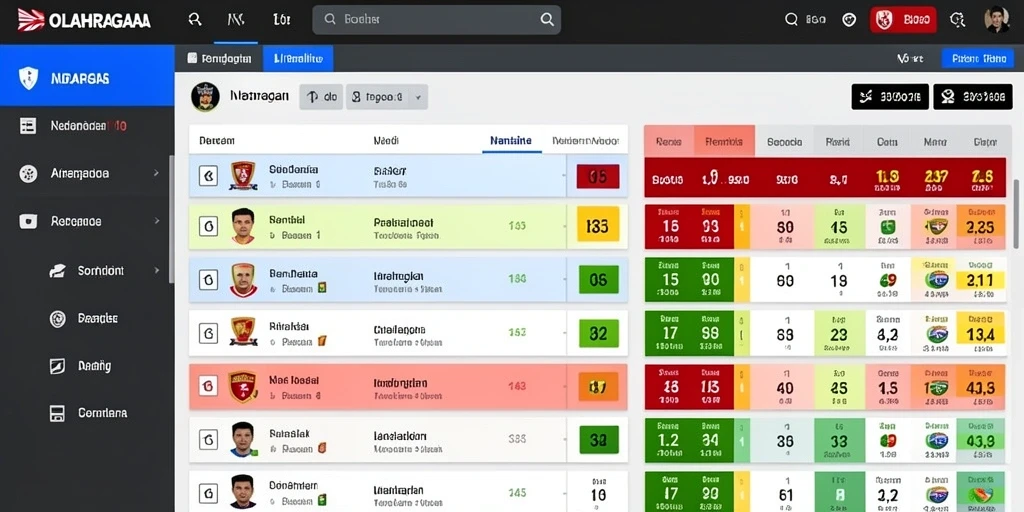The width and height of the screenshot is (1024, 512).
Task: Open the user avatar in the top right corner
Action: coord(997,20)
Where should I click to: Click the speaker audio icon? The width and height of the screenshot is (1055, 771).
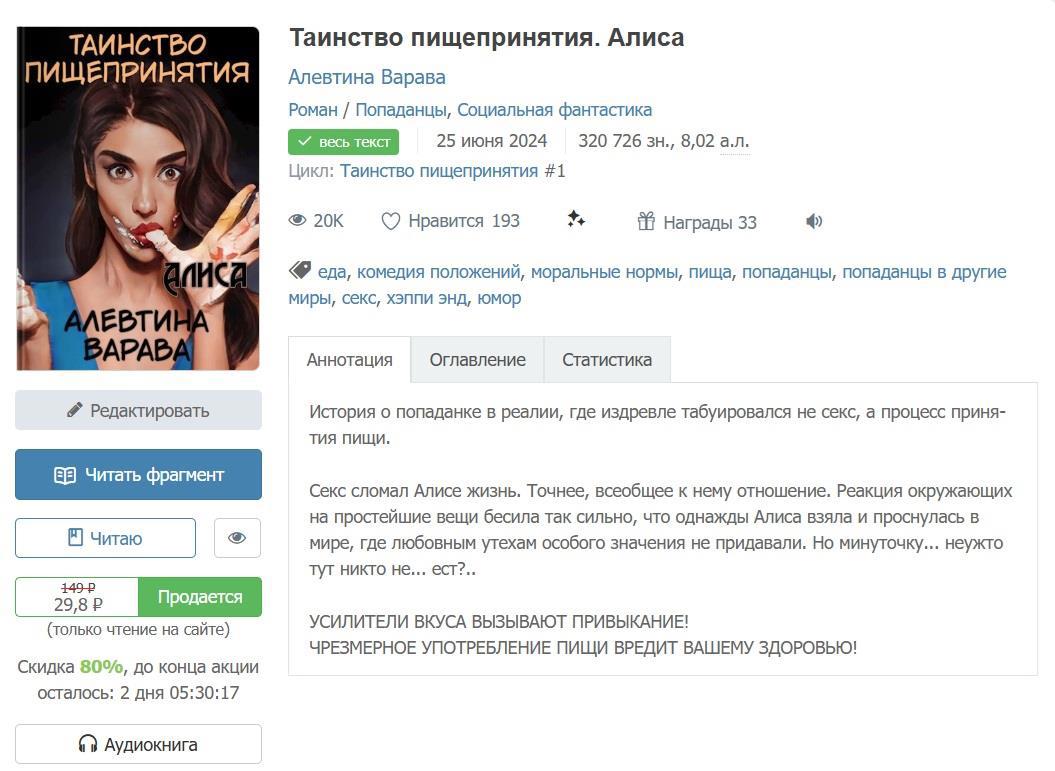click(814, 221)
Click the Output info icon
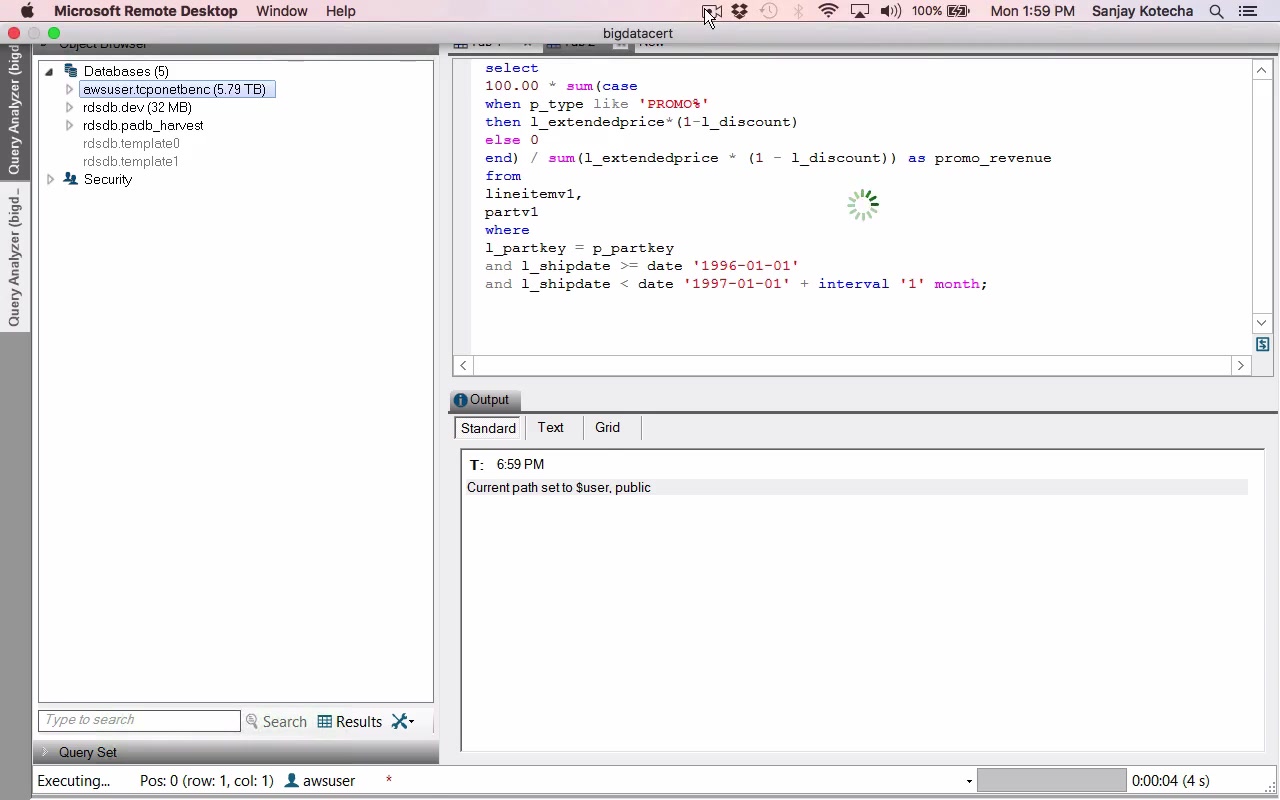Viewport: 1280px width, 800px height. click(x=460, y=400)
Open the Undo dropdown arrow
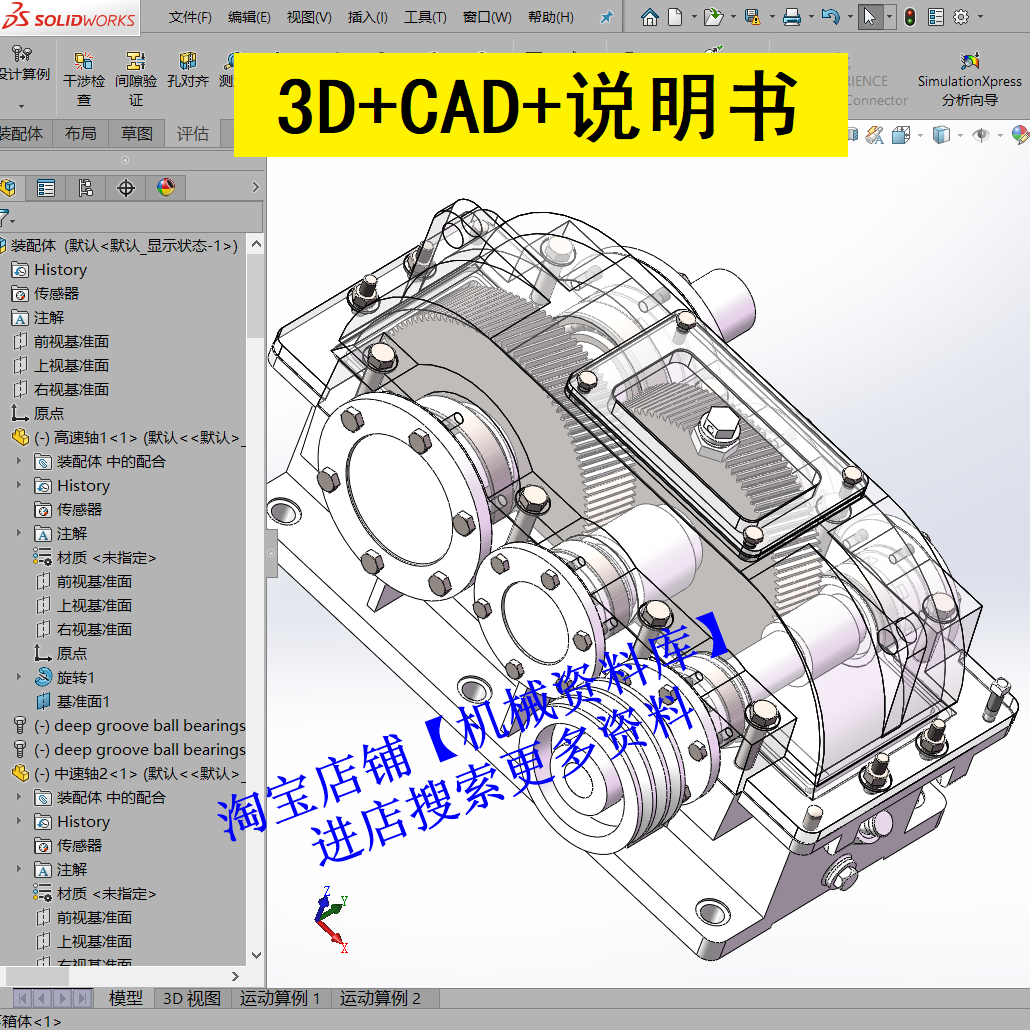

* * *

### Exercise objective
Would you transcribe, exactly and only, the lines from the one that contains "Click the Output info icon" through the last line of the data above, without any pictures?

### Result for this exercise
Click the Output info icon
Viewport: 1280px width, 800px height. click(x=460, y=400)
Open the Undo dropdown arrow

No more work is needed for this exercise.